Growth Hacking For Marketers: A Starter Guide 2022
This guide will walk you through everything you need to know to get started with growth hacking in marketing.
This guide will walk you through everything you need to know to get started with growth hacking in marketing.
Growth hacking is a set of cross-functional strategies and experimental campaigns that are focused on increasing user acquisition and retention rates as quickly and cost-effectively as possible. Growth hacking is known for its test-and-learn mindset, and encouraging almost rapid-fire experimentation to better engage users throughout the funnel.
The concept of growth hacking came about in the era of rapidly rising startups (it was Dropbox’s first marketer, Sean Ellis, who coined the term in 2010). This was right around when companies like Spotify, Airbnb, and Uber were becoming Silicon Valley canon with their monumental growth.
Growth hacking has become its own unique discipline, branching off from traditional marketing methods. First, growth hacking is more holistic. While traditional marketing is concerned with user acquisition and driving brand awareness, growth hacking looks at the entire customer experience.
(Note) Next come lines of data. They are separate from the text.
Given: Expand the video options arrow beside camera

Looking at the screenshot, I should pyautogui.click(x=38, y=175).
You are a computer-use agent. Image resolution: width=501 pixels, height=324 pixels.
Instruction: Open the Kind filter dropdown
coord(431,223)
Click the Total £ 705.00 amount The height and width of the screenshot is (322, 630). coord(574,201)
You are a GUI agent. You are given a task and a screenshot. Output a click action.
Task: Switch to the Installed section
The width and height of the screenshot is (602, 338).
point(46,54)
Growth hackers often form “tiger teams” with colleagues from product, customer support, design, engineering, etc., to implement more innovative and resourceful strategies for customer acquisition and retention. The goal is to compound growth by increasing customer lifetime value, capitalizing on cross- and upsell opportunities, and continuing to hone the business’s unique differentiators to edge out the competition (as just a few examples).
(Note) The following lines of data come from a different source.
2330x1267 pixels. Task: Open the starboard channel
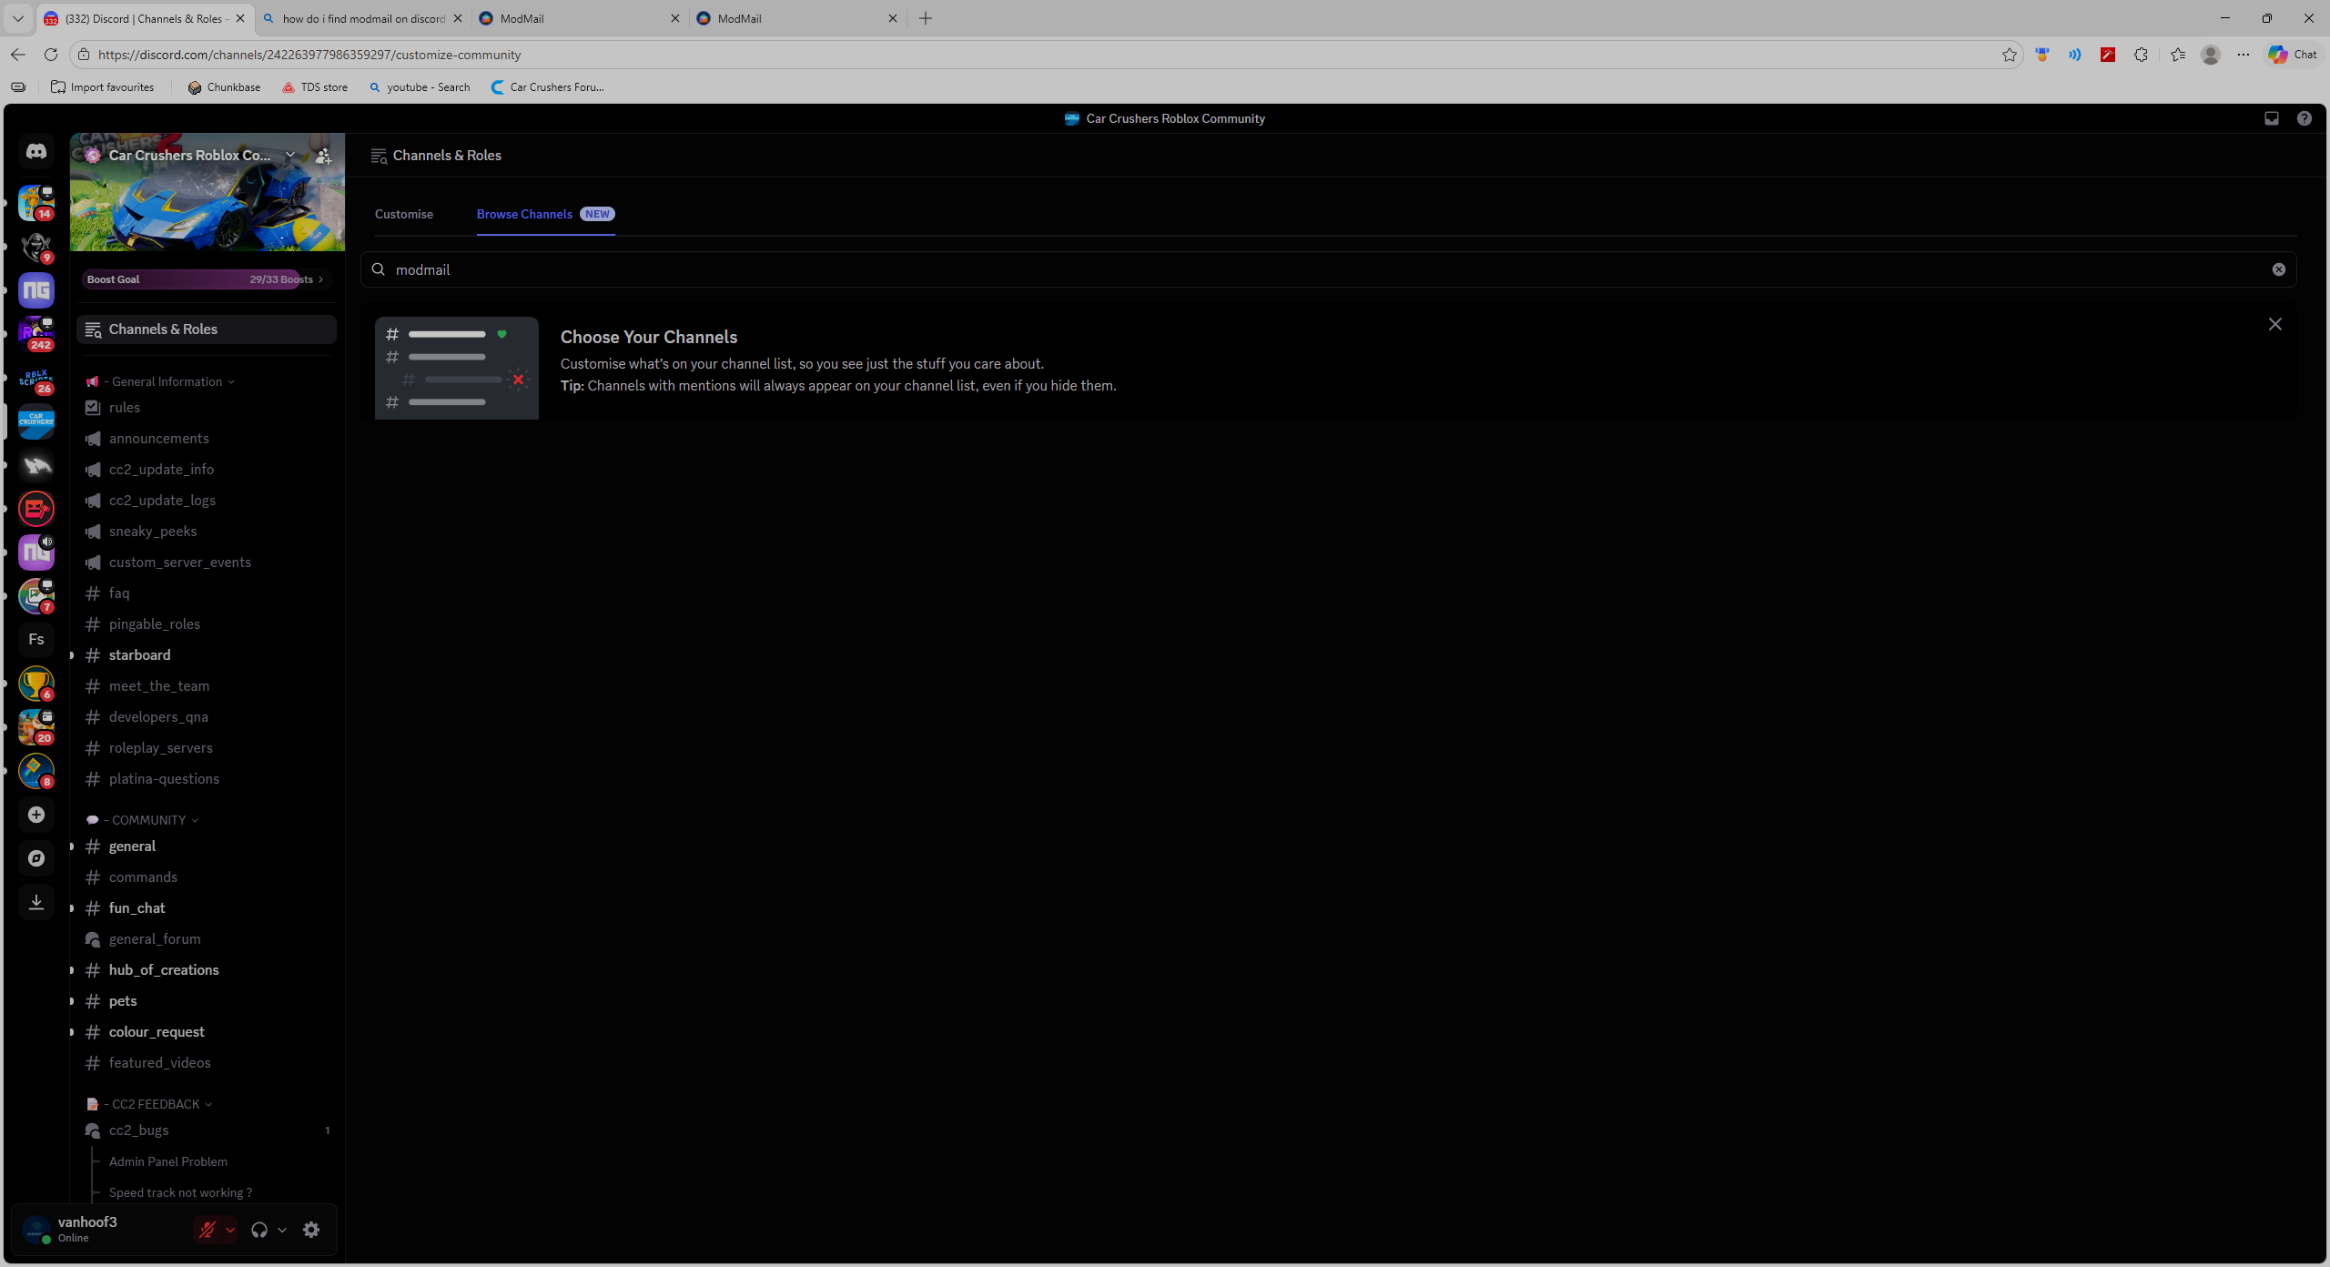click(x=139, y=655)
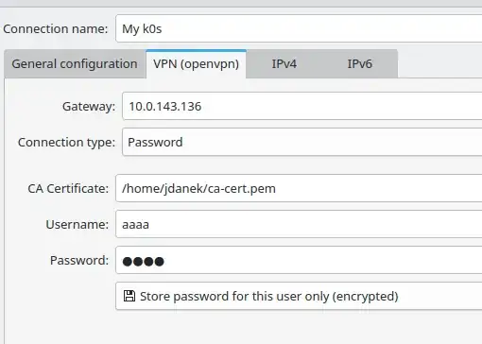Open the IPv4 tab

[284, 64]
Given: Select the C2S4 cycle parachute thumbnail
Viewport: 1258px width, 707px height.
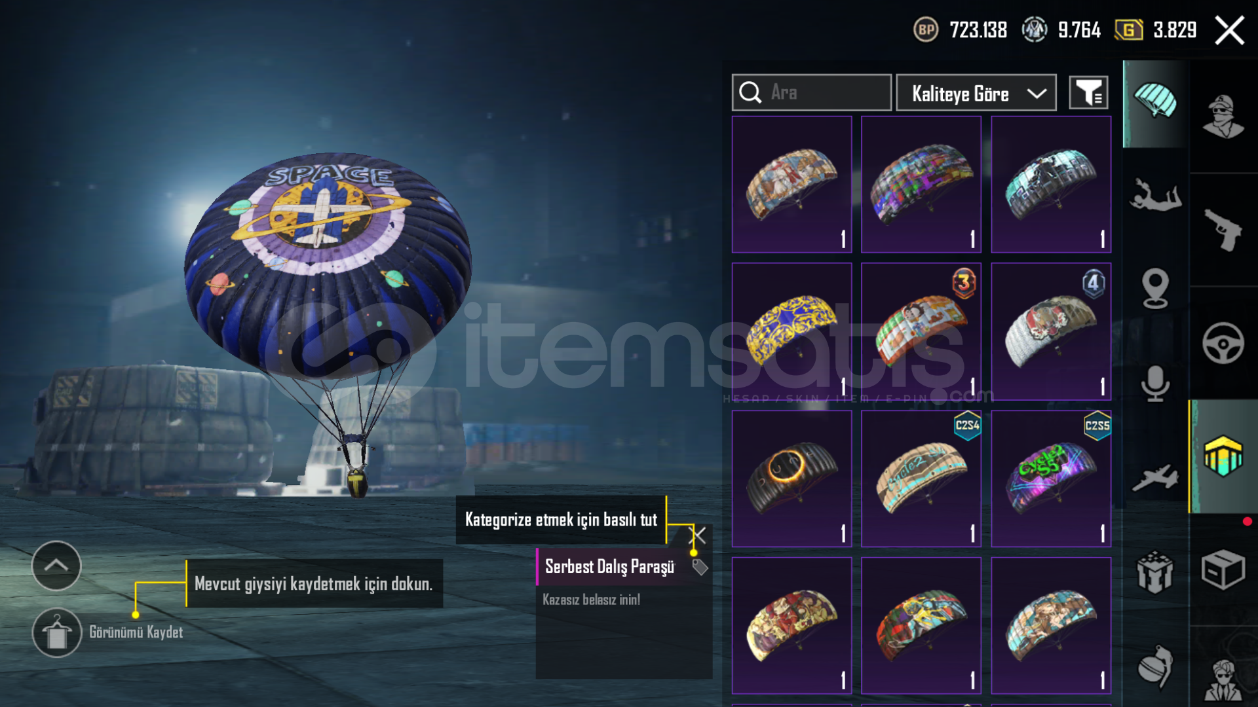Looking at the screenshot, I should click(x=921, y=479).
Because growth hacking prioritizes speed and frequent testing, it’s gotten a reputation for being a collection of unsustainable shortcuts. (This is why some people prefer to use the term growth marketing instead.) But, when done right, growth hacking is a data-driven and process-oriented strategy, using specific metrics to guide testing roadmaps and iterate on campaigns.
Growth hacking has become a sought-after strategy among both startups and longstanding enterprises that don’t want to be eclipsed on the S&P 500. Here are 5 examples of the business benefits tied to growth hacking.
Previously, growth may have been taken as a synonym for acquisition. But as we discussed earlier, there are multiple levers for growth in any organization (e.g. customer referrals, cross- and upsell opportunities, etc.). Collaborating across departments allows organizations to think more fluidly about how customers are experiencing their product or brand – and how to maximize the value of each customer relationship. In other words: it encourages everyone to adopt a growth mindset.
A growth mindset champions learning, creative problem-solving, calculated risks, and learning from failure. As Grace Bacon, VP of Growth Marketing at Showpad put it, “Growth is a stage or condition of increasing, developing, or maturing.” This mind frame of being open to improvement is linked to higher performance rates and greater enthusiasm among employees, as opposed to those with a fixed mindset who feel that skills are innate.
A central tenet of growth hacking is to test often, and test (just about) everything. In other words: there’s no room for assumptions when it comes to your strategy. One of the benefits of having a cross-functional team focused on growth is the ability to implement test ideas at a brisk pace.
As Morgan Brown, VP of Shopify, noted, “When growth arises out of marketing, the initial reaction is to hire more marketers, when, in fact, usually what marketing needs is engineering support, business analytics, and data science, or revenue ops to stitch together the MarTech stack in a way that makes sense of their data.”
Through testing, teams accumulate insights into their customer base: from how they navigate a website or app, to their preferred channels of communication. Being able to optimize customer experiences around these insights is what fuels growth at a faster rate.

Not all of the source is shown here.